Wow! Talk about your olde news. The Hagia Sophia became a mosque in 1453...

 
 
 
epistte
2.1  epistte  replied to  JBB @2    2 months ago
Wow! Talk about your olde news. The Hagia Sophia became a mosque in 1453...

I was just going to mention that fact. The Hagia Sophia hasn't been a Christian church since the fall of the Eastern Roman (Byzantine) Empire.

Most historians do agree that the Byzantine Empire terminated on Tuesday 29 May 1453 CE, when the Ottoman Sultan Mehmed II (r.1444-6 & 1451-81 CE) conquered Constantinople.
 
 
 
XXJefferson#51
2.2  seeder  XXJefferson#51  replied to  JBB @2    2 months ago

Since 1935 when Turkey was a secular democracy it has been a museum. The current news is the plan to return it to be a mosque again and the effort and motivations behind it and a documentation of the historical record.  

 
 
 
Gordy327
2.2.1  Gordy327  replied to  XXJefferson#51 @2.2    2 months ago

So?

 
 
 
epistte
2.2.2  epistte  replied to  Gordy327 @2.2.1    2 months ago
So?

Maybe he is trying to make Istanbul great again, by turning the sundial back 1000 years.

 
 
 
XXJefferson#51
2.2.3  seeder  XXJefferson#51  replied to  epistte @2.2.2    2 months ago

Islam will never recover its past “glory” without a complete reformation and renaissance of their own.  

 
 
 
epistte
2.2.4  epistte  replied to  XXJefferson#51 @2.2.3    2 months ago
Islam will never recover its past “glory” without a complete reformation and renaissance of their own.  

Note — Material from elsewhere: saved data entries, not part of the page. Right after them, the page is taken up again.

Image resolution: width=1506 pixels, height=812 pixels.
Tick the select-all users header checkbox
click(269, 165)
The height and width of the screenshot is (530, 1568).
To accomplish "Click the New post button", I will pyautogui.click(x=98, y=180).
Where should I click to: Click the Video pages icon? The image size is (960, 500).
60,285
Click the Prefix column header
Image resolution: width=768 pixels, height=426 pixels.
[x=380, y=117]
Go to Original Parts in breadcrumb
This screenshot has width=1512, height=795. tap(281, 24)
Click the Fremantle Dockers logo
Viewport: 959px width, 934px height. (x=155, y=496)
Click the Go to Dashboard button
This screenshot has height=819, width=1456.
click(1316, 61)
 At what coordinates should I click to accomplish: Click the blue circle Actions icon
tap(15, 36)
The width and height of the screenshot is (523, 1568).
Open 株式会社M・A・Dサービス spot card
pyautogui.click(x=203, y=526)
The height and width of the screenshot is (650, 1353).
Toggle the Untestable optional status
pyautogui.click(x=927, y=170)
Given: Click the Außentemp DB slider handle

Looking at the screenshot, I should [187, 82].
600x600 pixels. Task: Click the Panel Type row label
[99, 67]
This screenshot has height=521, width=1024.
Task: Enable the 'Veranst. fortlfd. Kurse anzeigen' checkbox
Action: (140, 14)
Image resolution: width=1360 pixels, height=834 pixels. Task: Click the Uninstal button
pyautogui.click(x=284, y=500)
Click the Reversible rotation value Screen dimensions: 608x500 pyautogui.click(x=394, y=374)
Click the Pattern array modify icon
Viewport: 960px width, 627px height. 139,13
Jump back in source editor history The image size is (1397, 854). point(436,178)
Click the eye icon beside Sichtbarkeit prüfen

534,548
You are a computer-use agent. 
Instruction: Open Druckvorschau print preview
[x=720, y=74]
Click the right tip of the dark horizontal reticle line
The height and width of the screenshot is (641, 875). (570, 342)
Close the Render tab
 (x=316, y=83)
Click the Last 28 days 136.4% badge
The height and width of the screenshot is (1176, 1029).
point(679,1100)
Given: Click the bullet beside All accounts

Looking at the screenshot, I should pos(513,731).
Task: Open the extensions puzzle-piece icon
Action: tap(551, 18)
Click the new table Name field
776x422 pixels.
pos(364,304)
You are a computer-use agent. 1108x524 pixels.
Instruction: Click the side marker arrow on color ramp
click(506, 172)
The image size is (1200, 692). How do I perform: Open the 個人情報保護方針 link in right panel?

You missed the point I was trying to make. It seems that you want to turn Turkey back into a Christian stronghold. I'd rather religious belief, all of it, only be known in libraries and museums because people have moved on from believing myths to be true.    The sooner that happens the better off all of us will be because for the past 3000+ years men have been fighting over who their gods love the most and who their gods believe should be killed for not believing in them.   Theistic religion is socially acceptable organized insanity. 

 
 
 
pat wilson
2.2.5  pat wilson  replied to  epistte @2.2.4    2 months ago

I think the impetus for most war has been over land/power/resources. Religion has provided a righteous excuse for such vile behavior.

 
 
 
epistte
2.2.6  epistte  replied to  pat wilson @2.2.5    2 months ago
I think the impetus for most war has been over land/power/resources. Religion has provided a righteous excuse for such vile behavior.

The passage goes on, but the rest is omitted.